Mais uma corrida, mais uma viagem; Fim-de-semana é para ganhar coragem

Muito boa noite, senhoras e senhores; Muito boa noite, meninos e meninas; Muito boa noite, Manuéis e Joaquinas; Enfim, boa noite, gente de todas as cores; E feitios e medidas; E perdoem-me as pessoas; Que ficaram esquecidas

Boa noite, amigos, companheiros, camaradas; A vida é feita de pequenos nadas; A vida é feita de pequenos nadas; A vida é feita de pequenos nadas; A vida é feita de pequenos nadas (…)» Há já uns tempos que me sentia muitíssimo cansado sem razão aparente para que isso acontecesse.
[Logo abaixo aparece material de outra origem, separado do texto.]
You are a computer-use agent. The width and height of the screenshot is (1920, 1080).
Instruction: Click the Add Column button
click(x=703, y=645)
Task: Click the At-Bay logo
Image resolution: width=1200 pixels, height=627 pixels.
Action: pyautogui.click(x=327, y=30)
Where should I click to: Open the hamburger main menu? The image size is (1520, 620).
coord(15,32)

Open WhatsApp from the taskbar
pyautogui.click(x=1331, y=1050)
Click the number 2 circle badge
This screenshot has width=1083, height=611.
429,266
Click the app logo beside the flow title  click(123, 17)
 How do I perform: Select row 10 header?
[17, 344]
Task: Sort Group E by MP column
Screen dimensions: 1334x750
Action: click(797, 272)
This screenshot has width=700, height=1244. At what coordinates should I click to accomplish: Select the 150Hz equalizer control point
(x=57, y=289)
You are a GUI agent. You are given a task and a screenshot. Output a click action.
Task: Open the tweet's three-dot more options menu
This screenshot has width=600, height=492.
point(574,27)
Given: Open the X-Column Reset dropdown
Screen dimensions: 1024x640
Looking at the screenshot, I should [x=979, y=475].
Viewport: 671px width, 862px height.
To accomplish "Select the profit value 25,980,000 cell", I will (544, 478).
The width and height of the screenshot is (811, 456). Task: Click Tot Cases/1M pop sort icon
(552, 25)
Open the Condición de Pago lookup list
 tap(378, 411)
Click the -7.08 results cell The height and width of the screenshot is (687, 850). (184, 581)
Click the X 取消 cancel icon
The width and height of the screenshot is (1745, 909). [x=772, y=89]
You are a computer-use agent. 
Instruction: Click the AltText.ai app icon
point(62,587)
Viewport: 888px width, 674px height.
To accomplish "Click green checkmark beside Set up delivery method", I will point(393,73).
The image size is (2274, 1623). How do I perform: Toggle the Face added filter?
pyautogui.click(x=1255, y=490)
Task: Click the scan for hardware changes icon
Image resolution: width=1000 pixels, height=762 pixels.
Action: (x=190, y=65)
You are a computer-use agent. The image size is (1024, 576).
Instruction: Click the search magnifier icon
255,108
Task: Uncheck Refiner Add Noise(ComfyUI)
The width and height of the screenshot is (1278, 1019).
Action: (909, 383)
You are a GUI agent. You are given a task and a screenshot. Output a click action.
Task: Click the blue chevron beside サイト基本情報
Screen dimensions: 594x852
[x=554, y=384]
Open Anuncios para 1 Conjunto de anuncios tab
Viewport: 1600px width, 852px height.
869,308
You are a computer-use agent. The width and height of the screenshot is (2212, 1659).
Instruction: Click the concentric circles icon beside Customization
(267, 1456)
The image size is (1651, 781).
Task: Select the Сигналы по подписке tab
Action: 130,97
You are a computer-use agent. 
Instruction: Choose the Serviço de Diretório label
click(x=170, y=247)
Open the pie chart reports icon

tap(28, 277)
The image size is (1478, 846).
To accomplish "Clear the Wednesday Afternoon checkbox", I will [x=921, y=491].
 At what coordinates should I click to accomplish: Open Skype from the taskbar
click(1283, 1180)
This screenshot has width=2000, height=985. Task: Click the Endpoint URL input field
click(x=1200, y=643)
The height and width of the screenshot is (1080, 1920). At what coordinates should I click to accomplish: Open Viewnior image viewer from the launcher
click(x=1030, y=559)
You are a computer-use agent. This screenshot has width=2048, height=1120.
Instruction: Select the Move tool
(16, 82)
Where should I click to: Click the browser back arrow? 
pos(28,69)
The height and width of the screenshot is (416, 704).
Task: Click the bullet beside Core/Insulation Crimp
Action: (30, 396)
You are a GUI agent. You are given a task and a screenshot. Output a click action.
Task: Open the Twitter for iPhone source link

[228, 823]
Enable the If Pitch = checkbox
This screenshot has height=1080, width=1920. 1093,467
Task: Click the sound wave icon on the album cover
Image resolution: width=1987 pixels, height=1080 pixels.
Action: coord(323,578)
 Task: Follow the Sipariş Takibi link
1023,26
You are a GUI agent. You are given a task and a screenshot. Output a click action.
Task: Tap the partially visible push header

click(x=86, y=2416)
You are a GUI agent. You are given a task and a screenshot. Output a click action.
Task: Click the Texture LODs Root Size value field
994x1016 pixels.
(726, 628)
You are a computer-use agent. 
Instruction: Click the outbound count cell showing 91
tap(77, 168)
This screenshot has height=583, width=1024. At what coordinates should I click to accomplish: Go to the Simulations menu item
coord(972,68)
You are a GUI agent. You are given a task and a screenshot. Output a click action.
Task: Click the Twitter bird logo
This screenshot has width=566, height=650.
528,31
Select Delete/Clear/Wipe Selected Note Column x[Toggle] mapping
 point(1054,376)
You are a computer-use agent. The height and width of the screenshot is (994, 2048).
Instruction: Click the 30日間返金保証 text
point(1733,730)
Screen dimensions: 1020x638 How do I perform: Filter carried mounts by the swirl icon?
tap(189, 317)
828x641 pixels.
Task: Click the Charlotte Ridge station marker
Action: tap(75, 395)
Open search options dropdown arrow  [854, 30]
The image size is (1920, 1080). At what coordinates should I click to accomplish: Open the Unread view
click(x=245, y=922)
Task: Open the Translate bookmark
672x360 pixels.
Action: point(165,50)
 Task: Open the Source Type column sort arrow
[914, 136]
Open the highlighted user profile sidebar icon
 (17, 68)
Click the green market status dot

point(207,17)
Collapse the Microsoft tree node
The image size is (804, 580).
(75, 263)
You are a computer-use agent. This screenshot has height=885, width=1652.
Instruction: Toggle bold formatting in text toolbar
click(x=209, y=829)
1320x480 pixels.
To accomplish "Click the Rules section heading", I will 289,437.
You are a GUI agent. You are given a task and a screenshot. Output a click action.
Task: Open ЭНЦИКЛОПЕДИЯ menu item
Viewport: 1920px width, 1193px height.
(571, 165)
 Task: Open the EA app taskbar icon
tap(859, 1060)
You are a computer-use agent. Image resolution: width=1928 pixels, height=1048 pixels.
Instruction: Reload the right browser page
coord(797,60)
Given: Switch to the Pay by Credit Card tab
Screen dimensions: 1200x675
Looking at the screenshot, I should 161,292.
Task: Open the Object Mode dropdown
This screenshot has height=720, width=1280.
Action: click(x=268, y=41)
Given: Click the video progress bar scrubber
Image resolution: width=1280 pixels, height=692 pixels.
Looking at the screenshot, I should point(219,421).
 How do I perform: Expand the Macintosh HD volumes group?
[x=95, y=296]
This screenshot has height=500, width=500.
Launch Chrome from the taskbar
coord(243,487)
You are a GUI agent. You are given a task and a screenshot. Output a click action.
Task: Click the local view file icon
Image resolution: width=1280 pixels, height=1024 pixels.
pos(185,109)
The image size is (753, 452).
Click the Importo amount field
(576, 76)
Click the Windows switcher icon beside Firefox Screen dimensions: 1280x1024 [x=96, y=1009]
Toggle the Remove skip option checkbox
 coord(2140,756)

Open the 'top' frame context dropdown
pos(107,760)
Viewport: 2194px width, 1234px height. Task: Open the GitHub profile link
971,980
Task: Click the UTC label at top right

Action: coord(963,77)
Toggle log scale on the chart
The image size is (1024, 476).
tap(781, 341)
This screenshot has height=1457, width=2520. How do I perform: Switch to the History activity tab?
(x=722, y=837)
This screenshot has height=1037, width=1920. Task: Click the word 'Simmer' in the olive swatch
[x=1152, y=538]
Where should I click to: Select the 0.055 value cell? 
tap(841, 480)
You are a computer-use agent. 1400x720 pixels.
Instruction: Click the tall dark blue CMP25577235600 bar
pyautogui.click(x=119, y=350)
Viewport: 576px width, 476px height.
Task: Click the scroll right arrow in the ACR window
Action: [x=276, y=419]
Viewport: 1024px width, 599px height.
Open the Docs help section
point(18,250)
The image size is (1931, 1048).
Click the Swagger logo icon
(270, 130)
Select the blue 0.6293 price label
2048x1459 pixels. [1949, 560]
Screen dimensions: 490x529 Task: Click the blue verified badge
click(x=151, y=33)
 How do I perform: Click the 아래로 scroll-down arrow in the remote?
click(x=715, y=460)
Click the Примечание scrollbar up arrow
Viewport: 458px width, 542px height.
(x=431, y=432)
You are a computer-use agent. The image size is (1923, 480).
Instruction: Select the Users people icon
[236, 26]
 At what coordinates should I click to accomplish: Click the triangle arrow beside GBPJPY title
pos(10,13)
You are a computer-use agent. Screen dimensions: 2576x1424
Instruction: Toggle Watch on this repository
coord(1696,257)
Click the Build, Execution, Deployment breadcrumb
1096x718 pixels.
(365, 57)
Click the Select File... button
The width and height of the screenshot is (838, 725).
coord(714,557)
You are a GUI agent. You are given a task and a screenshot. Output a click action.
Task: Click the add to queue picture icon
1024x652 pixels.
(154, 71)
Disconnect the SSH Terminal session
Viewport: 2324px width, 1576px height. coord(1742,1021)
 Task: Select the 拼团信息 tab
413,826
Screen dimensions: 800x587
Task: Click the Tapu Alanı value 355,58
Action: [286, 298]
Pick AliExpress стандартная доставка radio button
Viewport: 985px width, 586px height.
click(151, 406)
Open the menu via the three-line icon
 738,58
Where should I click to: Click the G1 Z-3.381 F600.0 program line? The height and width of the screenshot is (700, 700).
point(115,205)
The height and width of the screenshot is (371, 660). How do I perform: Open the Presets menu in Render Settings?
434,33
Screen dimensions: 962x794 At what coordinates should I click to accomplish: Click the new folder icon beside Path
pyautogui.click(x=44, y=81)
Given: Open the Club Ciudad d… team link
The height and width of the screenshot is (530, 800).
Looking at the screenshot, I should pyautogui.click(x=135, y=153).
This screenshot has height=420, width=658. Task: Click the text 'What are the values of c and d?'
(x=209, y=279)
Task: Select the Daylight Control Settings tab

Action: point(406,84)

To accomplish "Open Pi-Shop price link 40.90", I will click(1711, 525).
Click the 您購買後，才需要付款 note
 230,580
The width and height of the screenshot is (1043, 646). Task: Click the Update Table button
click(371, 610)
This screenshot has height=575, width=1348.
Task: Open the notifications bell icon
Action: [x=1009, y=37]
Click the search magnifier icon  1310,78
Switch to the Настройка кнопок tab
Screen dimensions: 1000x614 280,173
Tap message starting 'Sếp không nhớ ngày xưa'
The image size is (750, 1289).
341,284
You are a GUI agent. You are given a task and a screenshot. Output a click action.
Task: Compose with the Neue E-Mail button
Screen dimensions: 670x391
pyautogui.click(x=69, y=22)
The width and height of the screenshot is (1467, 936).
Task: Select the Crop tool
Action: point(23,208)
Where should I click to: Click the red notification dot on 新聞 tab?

Não me preocupei muito, a idade não perdoa e a cabeça continuava (e continua) a trabalhar. Porém a dado momento comecei a perguntar-me o que se estaria passando, pois nunca tal não me acontecera. E embora não goste de incomodar, dei conta à Raquel do que já eram as minhas preocupações. Ela pôs-se imediatamente em acção: marcou uma consulta para o Dr. Nazaré, cardiologista (que já me vira há anos) que trabalha na UCS/TAP – a Unidade de Cuidados de Saúde da transportadora aérea portuguesa, que é um verdadeiro mini hospital com valências as mais diversas, só faltando as TAC e as Ressonâncias Magnéticas.


A consulta resultou no pedido do clínico de diversos exames e análises, concluídas todas iria de novo ser visto por ele. E assim aconteceu – logo no dia do meu aniversário. Lá fomos, a Raquel, o Luís Carlos, o nosso terceiro filho a servir não só de acompanhante, mas também de condutor; entrámos (o casal) e o Dr. Nazaré, depois de analisar os documentos, virou-se para mim e disse-me: «Senhor Henrique, o seu caso é MUITO GRAVE!!! Na minha opinião e face ao que estou a ver tem de ser mudada uma válvula cardíaca e substituí-la por uma artificial.»

 Caíram-me embora estivesse sentado, umas «coisas entre pernas» aos pés; e logo no dia dos eus 82 anos! Contudo, o médico prosseguiu: «Trata-se de um assunto MUITO URGENTE! Vou escrever uma carta ao meu colega Rui Telles, que é a maior autoridade nos casos como o seu e trabalha no Hospital de São João. O senhor, na minha opinião, não tem condições para uma intervenção cirúrgica, mas isso competirá ao meu colega; penso que ele utilizará o cateter.» E escreveu a carta que devia ser entregue em mão.

A partir daí podem imaginar como eu (e a família) nos sentimos. Não tenho pejo em confessá-lo: estou um tanto «acagaçado» …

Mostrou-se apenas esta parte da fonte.